# ? for the fall Saugeye pros



## DJA (Jun 18, 2004)

At what depth are the feeding Saugeyes at this time of year, on the East central inland lakes of OHIO and is anyone doing any good now?


----------



## ostbucks98 (Apr 14, 2004)

I would target shallows around points and nothing more than 12' of water.If your not trolling pound the lakes main shorline.


----------



## Corey (Apr 5, 2004)

Depends on the lake. Piedmont--early and late in the day, low light periods, concentrate on outside weed edges in 5 to 10 FOW. During the day, especiallyb on sunny days, drop out and troll crankbaits on leadcore in 19-26 FOW. Tappan--try jerkbaits and shallow cranks on shallow rock and gravel before and at daybreak. Move to 18-24 FOW in the day with bladebaits. Atwood, again shallow in low light periods and deep, 24-29 FOW in the daytime. Clendenning--cranks in the shallows on roadbeds and along rip-rap in low light and deep hardbottom edges in the day. My best recent trips have been great for big fish in deep water. Now is the time of year to target wallhangers at Atwood, Tappan, and Clendenning and until the lakes are drawn down too far for most boats to launch without 4WD vehicles it will only get better.


----------

Exercise data:
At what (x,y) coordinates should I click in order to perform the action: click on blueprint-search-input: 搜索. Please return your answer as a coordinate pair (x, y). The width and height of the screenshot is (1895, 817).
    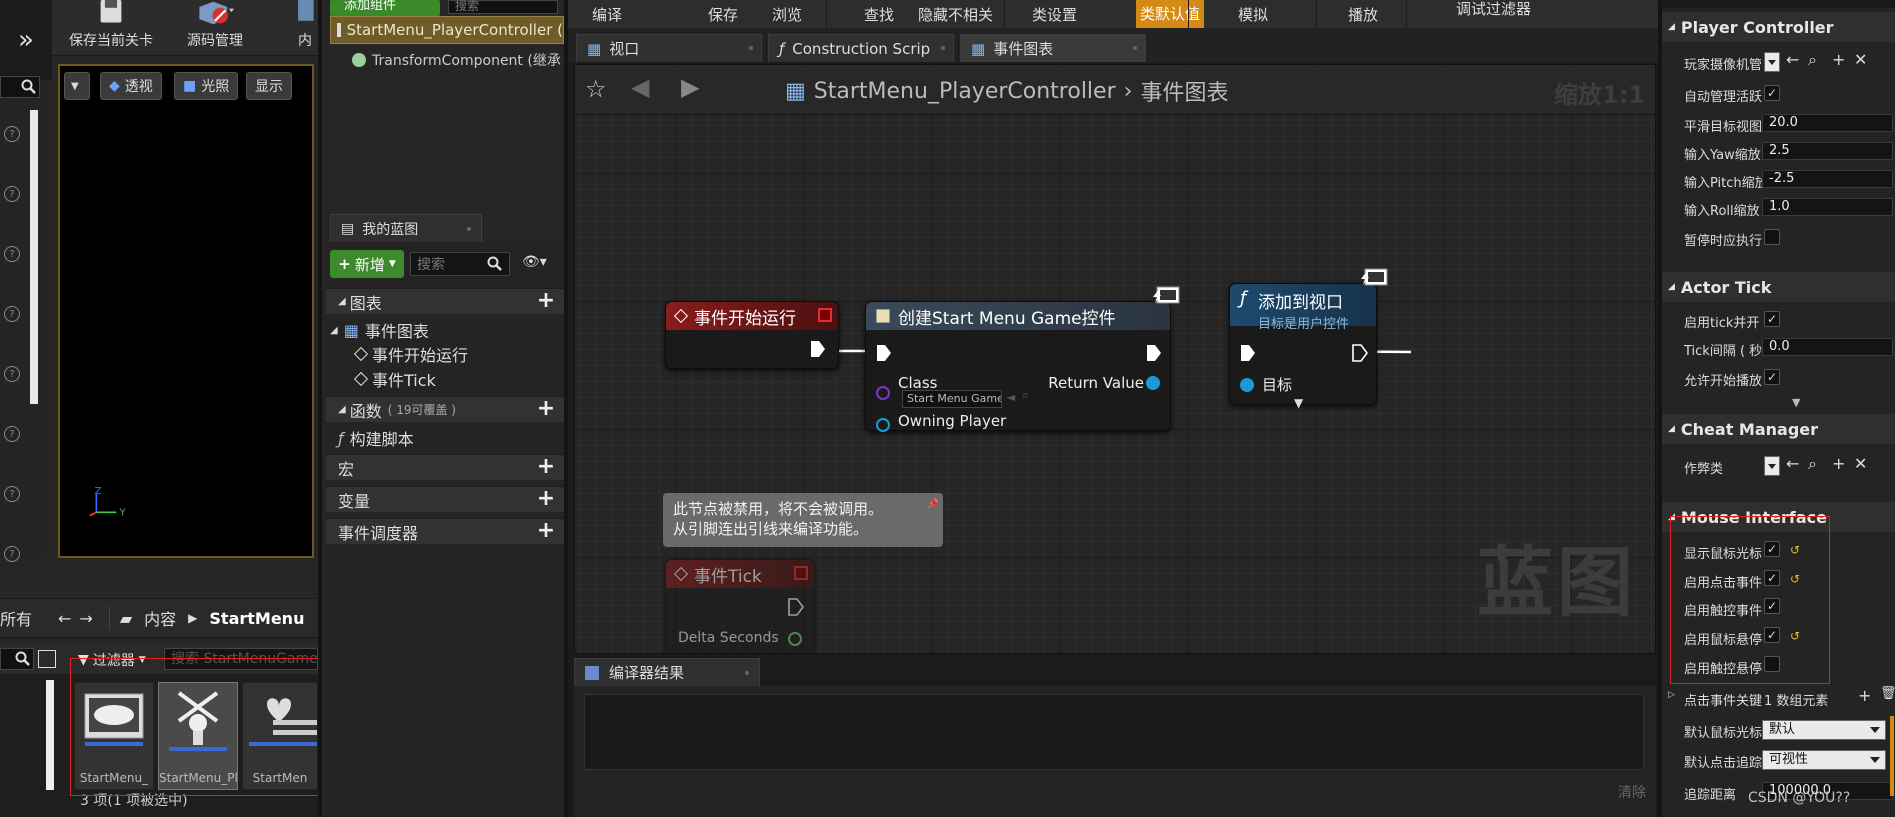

About this exercise:
Name every lake that the saugeye fishing thread above mentions by name.

Written answer:
Piedmont, Tappan, Atwood, Clendenning